As Barry Hall said himself during the week Players don't always go out on their terms and the way they want. He may he left not on the shoulders of his team-mates but on the back of a ute, it still was a tearfull good-bye to a footballer we have grown to love to hate. This was the final verse. The speculation was there for a week after his strike on Adelaide's Ben Rutten before finally, on Tuesday, the resignation announcement was delivered.
Yesterday, in front of 30,924 fans at the ground where he terrorised defenders and helped his beloved red-and-whites win numerous matches - the place he has called home for the past eight seasons - he said one final goodbye. And as he had done with his skill so many times, he brought the crowd to its feet.
"It's a bit emotional today," he said halfway through his lap around the ground, in that ute, at half-time. "This is why we play footy. People supporting us - we wouldn't be here without this."
As that booming voice started to crack a little, he added: "I want to thank everybody from the bottom of my heart. I've had nothing but support, not only from Sydney fans but footy in general and I'm really appreciative for it.

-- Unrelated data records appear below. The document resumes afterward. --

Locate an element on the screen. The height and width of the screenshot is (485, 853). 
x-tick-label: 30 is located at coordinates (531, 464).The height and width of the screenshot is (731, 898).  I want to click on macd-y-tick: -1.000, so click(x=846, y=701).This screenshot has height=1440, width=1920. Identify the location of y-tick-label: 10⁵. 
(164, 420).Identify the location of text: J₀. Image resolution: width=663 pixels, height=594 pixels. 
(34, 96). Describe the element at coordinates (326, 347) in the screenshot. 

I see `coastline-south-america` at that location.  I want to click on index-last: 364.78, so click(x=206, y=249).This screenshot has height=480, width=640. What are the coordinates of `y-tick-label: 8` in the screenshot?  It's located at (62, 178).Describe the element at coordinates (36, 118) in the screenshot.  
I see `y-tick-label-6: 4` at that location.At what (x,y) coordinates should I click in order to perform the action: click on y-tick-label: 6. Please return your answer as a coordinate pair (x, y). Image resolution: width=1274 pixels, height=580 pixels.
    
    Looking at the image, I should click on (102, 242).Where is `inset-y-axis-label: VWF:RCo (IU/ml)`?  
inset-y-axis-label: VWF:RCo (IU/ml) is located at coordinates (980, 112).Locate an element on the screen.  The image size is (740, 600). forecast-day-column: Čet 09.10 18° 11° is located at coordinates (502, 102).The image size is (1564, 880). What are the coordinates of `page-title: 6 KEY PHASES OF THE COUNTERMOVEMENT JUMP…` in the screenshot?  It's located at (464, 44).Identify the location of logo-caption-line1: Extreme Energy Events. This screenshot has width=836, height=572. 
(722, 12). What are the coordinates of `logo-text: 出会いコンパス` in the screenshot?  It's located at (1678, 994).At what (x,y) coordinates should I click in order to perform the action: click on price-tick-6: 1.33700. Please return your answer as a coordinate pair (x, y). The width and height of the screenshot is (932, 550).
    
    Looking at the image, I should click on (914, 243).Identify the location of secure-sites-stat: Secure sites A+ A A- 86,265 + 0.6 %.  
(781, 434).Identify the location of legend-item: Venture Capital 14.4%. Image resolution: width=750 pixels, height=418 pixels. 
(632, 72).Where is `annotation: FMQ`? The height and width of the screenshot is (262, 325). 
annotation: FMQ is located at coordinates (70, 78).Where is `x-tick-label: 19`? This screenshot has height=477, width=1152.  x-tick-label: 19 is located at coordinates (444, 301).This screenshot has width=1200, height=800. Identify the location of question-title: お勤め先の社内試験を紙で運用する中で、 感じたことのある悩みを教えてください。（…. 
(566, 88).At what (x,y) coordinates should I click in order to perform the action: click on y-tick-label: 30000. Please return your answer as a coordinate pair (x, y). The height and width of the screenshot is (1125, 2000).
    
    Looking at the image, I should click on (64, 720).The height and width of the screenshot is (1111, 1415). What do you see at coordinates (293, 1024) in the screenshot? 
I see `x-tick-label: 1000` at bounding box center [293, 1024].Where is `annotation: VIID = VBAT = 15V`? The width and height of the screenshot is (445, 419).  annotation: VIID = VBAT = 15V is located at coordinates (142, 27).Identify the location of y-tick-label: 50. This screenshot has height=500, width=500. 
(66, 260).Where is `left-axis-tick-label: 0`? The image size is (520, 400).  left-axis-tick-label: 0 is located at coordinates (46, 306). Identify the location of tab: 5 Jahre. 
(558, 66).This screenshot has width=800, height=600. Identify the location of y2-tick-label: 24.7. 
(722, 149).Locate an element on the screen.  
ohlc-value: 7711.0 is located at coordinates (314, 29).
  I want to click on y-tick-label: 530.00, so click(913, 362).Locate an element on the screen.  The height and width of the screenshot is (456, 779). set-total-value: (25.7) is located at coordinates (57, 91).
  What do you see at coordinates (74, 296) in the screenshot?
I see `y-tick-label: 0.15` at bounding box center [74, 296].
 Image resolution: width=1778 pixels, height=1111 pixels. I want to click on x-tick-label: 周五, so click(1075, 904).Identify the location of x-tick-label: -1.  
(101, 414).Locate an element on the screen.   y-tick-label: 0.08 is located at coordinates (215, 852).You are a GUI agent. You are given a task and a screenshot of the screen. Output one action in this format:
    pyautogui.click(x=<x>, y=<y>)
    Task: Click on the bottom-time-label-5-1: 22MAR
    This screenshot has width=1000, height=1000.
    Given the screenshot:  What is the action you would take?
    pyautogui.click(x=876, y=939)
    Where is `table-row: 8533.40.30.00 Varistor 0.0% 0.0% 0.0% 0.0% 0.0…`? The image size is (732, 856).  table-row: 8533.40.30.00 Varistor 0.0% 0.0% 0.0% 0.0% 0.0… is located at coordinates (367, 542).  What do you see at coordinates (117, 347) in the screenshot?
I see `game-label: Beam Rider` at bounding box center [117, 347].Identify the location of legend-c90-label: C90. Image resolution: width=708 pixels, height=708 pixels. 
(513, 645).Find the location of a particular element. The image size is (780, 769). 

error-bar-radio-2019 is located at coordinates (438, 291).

"I'm really proud of what I achieved at this footy club and, despite what has happened, I genuinely believe I've left the footy club a better person and I'm forever indebted to the Sydney Swans.
"I'm so honoured to have played for the club and, although it's not rosy the way I'm going out, I'm still proud of everything I've achieved here."
With that - and with his now former teammates preparing for the second half against Essendon - Hall waved some final farewells from the back of the ute to those standing patrons, battled to hold back the emotions, then disappeared up the race under the Bradman Stand.
His colourful 162-game Sydney career was suddenly over - at least for now.
Hall will decide later this year if boxing will be his next endeavour or whether he attempts to restart his football career at another club. For now, it's over.
With the emotion of Hall's final ride and the Swans' hopes of reaching the finals a week-by-week proposition that, according to Paul Roos, has "not much margin for error", you might have thought the players would return from the major break and turn the day into a complete celebration. Instead it became a little like a wake.
Fans reminisced with their favourite Bazza stories, the way people speak about the recently departed, while in the background they looked on as their team was torn apart.
The 10.12 (72) to 15.17 (107) loss - their fifth in their past six outings - leaves the Swans now two games outside the eight, and with five of their last eight matches against top-eight teams, including Geelong and St Kilda, even the most optimistic fan might be wondering already what they will do in September.
Essendon dominated the opening quarter and, had they not squandered so many opportunities, the game could have easily been over very early.
The largest lead the Dons would hold in the first stanza was 10 points but by the first break there was less than a kick in it, with the visitors leading 4.6 (30) to 4.4 (28).
In the second term Essendon took their opportunities and opened up a 25-point lead after an Andrew Welsh goal in the 22nd minute. Finally, almost 25 minutes into the quarter, Sydney's first goal arrived through Ryan O'Keefe. It wasn't quite a comeback but it was something for the Swans to take into half-time, and at the main break they trailed Essendon by 18 points - 8.8 (56) to 5.8 (38).
Despite the half-time emotion, it didn't help the Swans. When the Dons kicked four goals to two for the third term, they led by 31 points at the last break, and it was impossible to see Sydney getting back into the game. Despite Michael O'Loughlin finishing with three goals for the day, there was no magic comeback yesterday.